Hero kembali terdiam dengan kepala menunduk. Membiarkan Anna mengeluarkan semua unek-unek yang selama ini dia simpan.
"Jika kamu belum siap, pergilah! Aku tidak ingin menunggu ketidakpastian. Tahun ini umurku sudah 29. Sudah masuk dalam kategori wanita telat menikah. Jangan suruh aku memilih antara kamu dan kedua orang tuaku, aku tidak sanggup!" tegasnya dengan napasnya semakin memburu tidak beraturan.
***
.
Seperti yang diketahui, Anna adalah anak angkat dari pemilik utama perusahaan saham I-Mush Grup.

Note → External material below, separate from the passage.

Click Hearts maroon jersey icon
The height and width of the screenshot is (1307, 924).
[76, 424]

Meskipun hanya anak angkat, tapi gadis itu mendapat banyak cinta dan kasih sayang dari orang tua angkat tuan Fernando dan nyonya Maria. Tak lupa juga ada kakak angkatnya Marco Fernando yang selalu berdiri di garda terdepan jika Anna sampai disakiti.

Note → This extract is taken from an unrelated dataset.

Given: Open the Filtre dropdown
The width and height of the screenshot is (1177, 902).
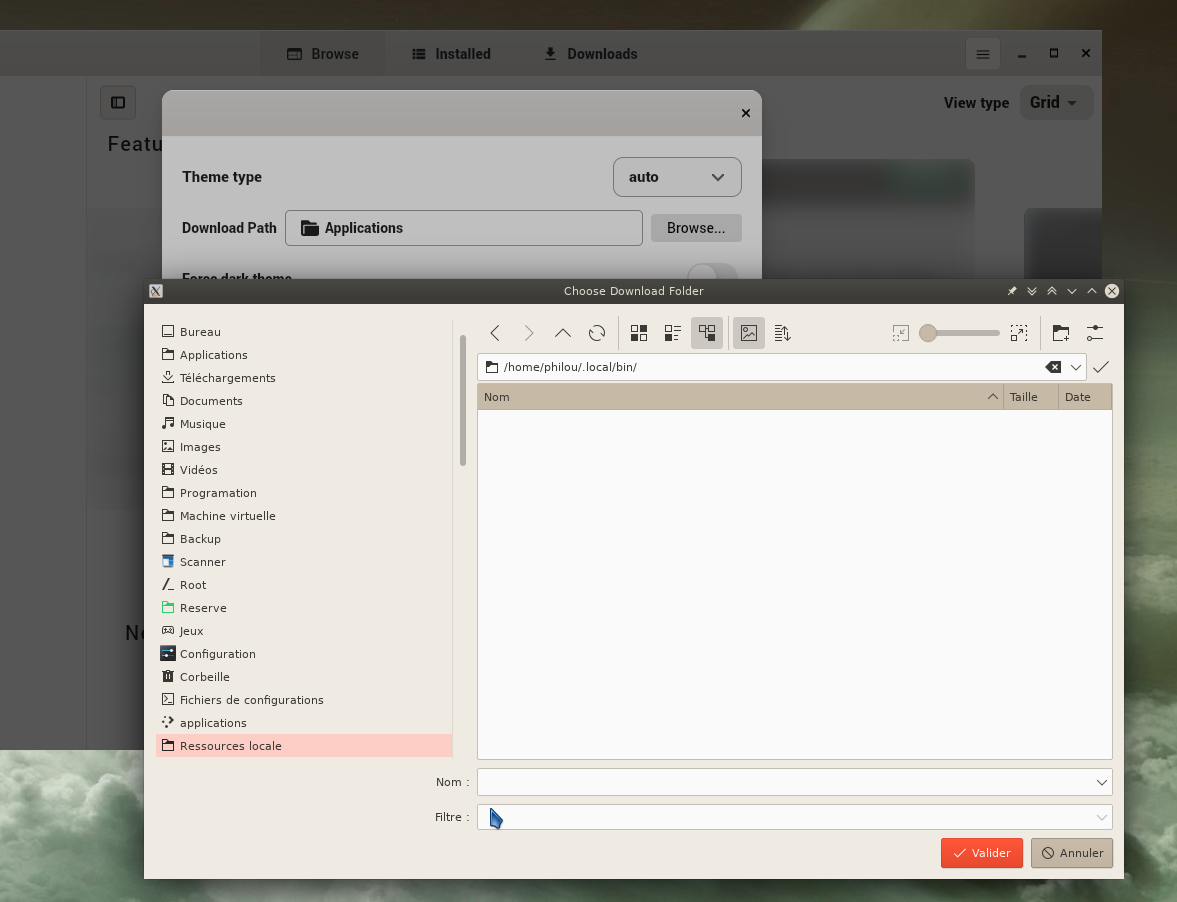Looking at the screenshot, I should click(x=1100, y=817).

Berbanding terbalik, orang tua kandung Anna yang asli justru menjadi benalu mematikan dalam alur kehidupan Anna. Mereka bukan hanya tega menjual gadis malang itu pada orang lain, tapi sampai detik ini sang ayah tega membiarkan status Anna menjadi perawan tua lantaran tidak mau menikahkannya dengan Hero sang kekasih.
Seperti memiliki dendam pribadi, orang tua kandung Anna sangat membenci pria itu. Mereka tidak pernah setuju putrinya menikah dengan bawahan seperti Hero. Mereka mau Anna menikah dengan direktur yang memiliki perusahaan agar gadis itu dapat menjamin kelangsungan hidup sekeluarga. Dan hal itu membuat Hero geram pada kelakuan orang tua kandung Anna yang tak ada habisnya menyiksa gadis itu sejak kecil.

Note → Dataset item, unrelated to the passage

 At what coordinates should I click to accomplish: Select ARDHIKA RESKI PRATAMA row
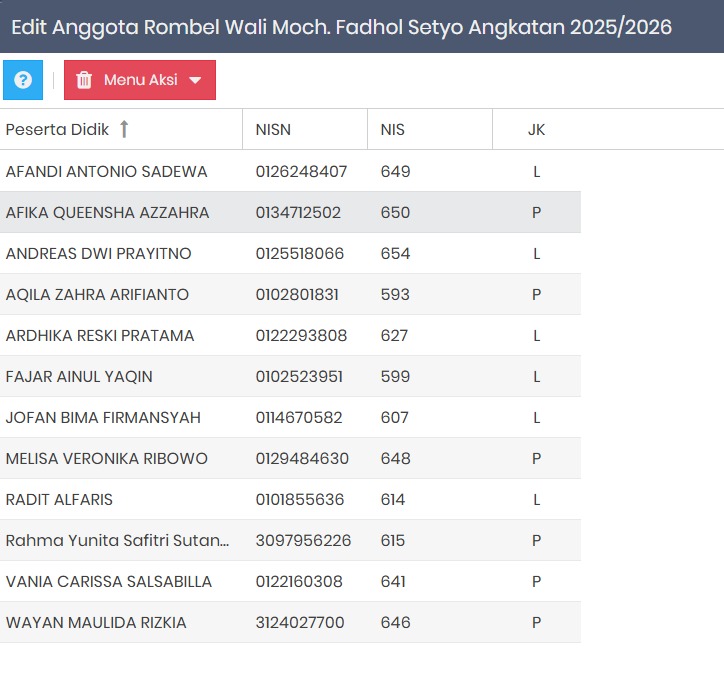coord(100,335)
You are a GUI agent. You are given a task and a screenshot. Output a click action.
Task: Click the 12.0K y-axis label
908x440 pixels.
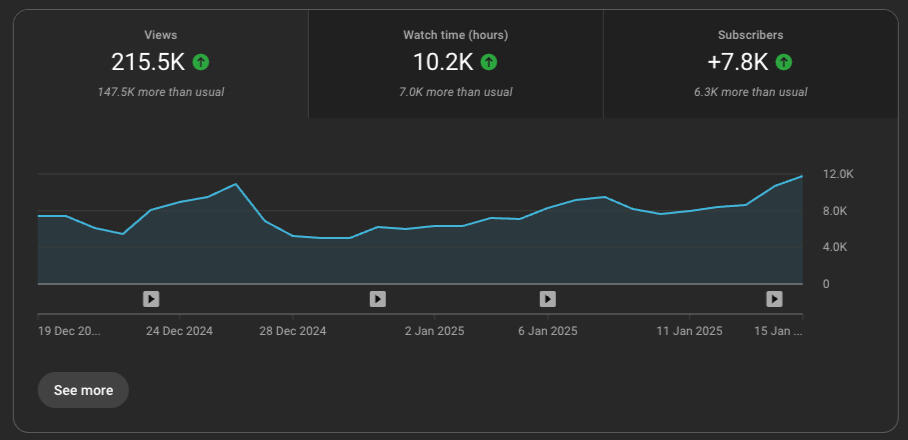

Apakah Anna itu bodoh? Kenapa gadis itu tidak pernah paham bahwa kedua orang tua kandungnya sedang memperdayanya.
Inilah yang ada dipikiran Hero sekarang, inilah yang membuat Hero enggan berdamai dengan memberikan jatah sepuluh juta perbulan agar ia dapat menikahi Anna.
"Untuk saat ini aku belum bisa mengatakan apa pun. Tapi apabila kamu percaya padaku, aku sedang berjuang untukmu, An!"
"Berjuang apanya? Kamu hanya mau denganku saja, tapi tidak pernah mau menerima kekurangan keluargaku. Terutama ayah dan ibu kandungku! Apa itu yang namanya berjuang untuk orang yang kita cintai. Kamu egois, Kak!"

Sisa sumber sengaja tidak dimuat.